L’Algérie des coquins

Deux ambassadeurs de pays occidentaux m’ont invité, chacun de son côté, à déjeuner pour me parler de l’actualité politique nationale et, bien sûr, de l’inévitable sujet de «comment faire pour booster les relations bilatérales?»
D’emblée, je dirai que j’ai eu à débattre avec des hommes compétents, de grande culture et au fait de nos petits secrets de famille. L’Algérie de 2008? Ils brossent un tableau loin d’être idyllique. Ils sont effarés par le blocage de nos institutions et par la médiocrité des hommes qui les dirigent.

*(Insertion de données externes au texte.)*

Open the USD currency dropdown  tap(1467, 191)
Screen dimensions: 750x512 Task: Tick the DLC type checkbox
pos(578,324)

La République algérienne peut être frappée d’hémiplégie à tout moment. Le diagnostic est accablant. «Si votre pays souffre tant du manque des investissements étrangers, rassurez-vous, cela n’est pas dû essentiellement au terrorisme. La planète entière est en butte à ce fléau. Votre pays meurt à petit feu à cause de la corruption qui a gangrené tous les rouages de l’Etat.»

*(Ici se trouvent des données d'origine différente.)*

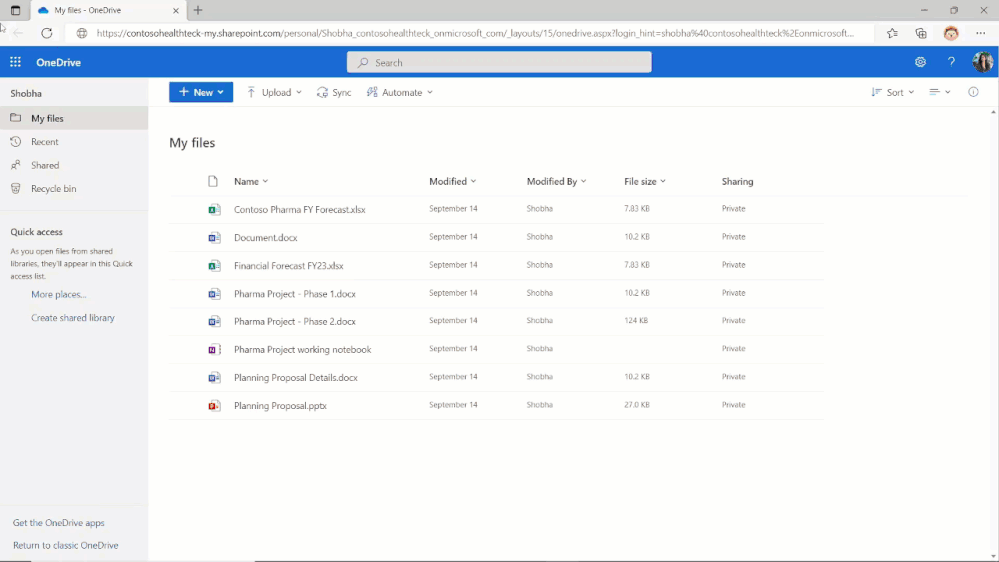Refresh the browser page
999x562 pixels.
click(x=46, y=33)
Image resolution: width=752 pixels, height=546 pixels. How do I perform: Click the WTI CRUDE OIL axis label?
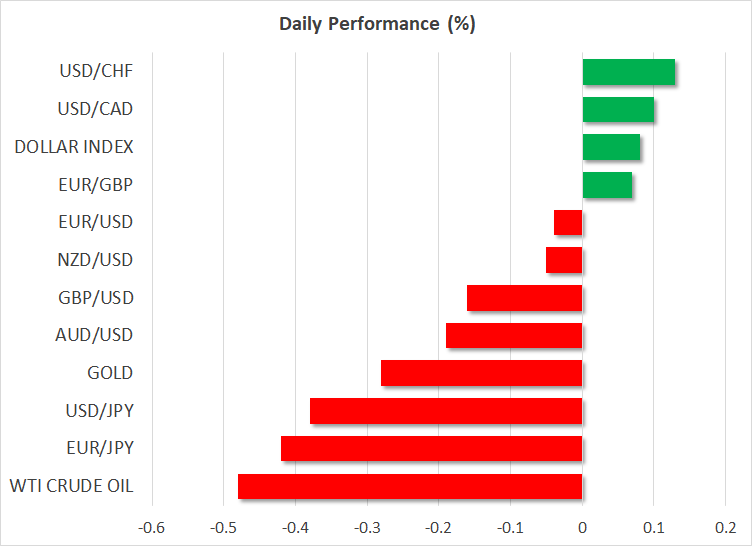[x=71, y=487]
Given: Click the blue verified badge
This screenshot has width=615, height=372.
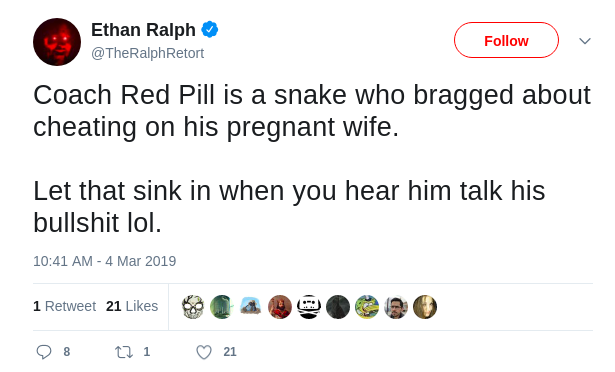Looking at the screenshot, I should tap(210, 29).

Dans le classement régional, celui du monde arabe, l’Algérie vient de se hisser à la première place, dans ce sinistre palmarès où l’argent est roi pour arracher sa part de la rente ou pour se tailler une concession digne des réseaux maffieux qui quadrillent une ville en contrôlant tous les secteurs d’activité juteux. Chez nous, on fait mieux parce que la maffia a pénétré des cercles qui, dans d’autres contrées, demeurent impénétrables. L’argent du contribuable est mis sur le tapis vert pour enlever une affaire, gonfler son compte en devises et enrichir les siens.

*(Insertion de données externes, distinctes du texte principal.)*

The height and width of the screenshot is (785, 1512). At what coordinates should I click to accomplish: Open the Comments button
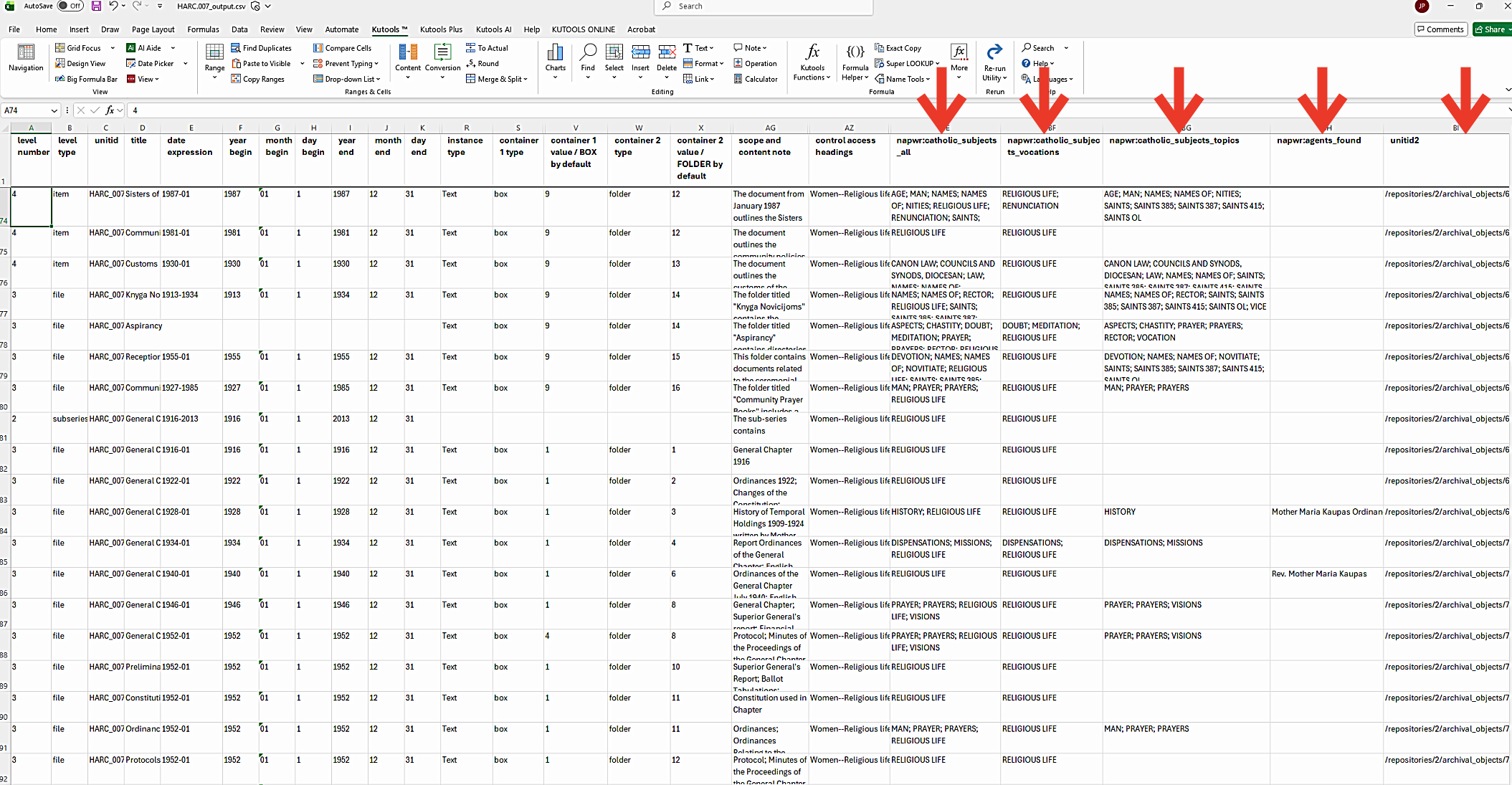(1440, 29)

La corruption tue. Elle est pire que le terrorisme. Elle réduit à néant les efforts qui tendent à construire une vraie Nation, avec de vrais repères pouvant disposer d’une vraie influence pour gérer les affaires du monde et se faire écouter. Une République où les rapports entre les citoyens et les institutions de l’Etat sont régis par l’argent de la corruption est une République qui prépare déjà son linceul.
Le président Bouteflika a pris acte de ce danger qui guette la crédibilité de l’Etat. Des walis et des hauts fonctionnaires ont été limogés, parfois traînés jusque dans les prétoires des tribunaux. Un Observatoire de la lutte contre la corruption a été créé. Mais que fait-il? Qui le dirige? Dans les pays occidentaux qui jouent la transparence, des associations existent dans chaque commune et contrôlent jusqu’aux activités les moins apparentes des édiles locaux. Lors d’un séjour à Chicago, j’ai été reçu par les responsables de la doyenne de ces associations aux USA. Il s’agit d’une commission de surveillance et de contrôle créée dans les années 1930 pour combattre l’organisation criminelle du célèbre Al Capone qui avait mis en coupe réglée la capitale de l’Illinois. En 2006, toute la presse américaine a rapporté les preuves de l’implication du gouverneur de l’Illinois dans une grave affaire de pots-de-vin. Dans une vraie démocratie, il n’y a pas d’intouchables. Et dans la lutte contre la corruption, la presse joue un rôle déterminant. Combien de scandales ont été révélés par les médias? En France, l’hebdomadaire satyrique Le Canard Enchaîné est passé maître dans l’art de lever les lièvres de la corruption, des dessous de table et des funestes transactions qui lient des cercles occultes du pouvoir à des puissances de l’argent ou carrément à des milieux maffieux. L’Italie, la République de la combinazione, ne déroge pas à la règle. A l’ère de l’Internet, on n’a plus besoin de corbeaux pour dénoncer, dans l’anonymat garanti, tous les «malfrats» de la terre. L’argent du contribuable est sacré. C’est celui du peuple. Qui y touche, paie. L’argent ne blanchit jamais.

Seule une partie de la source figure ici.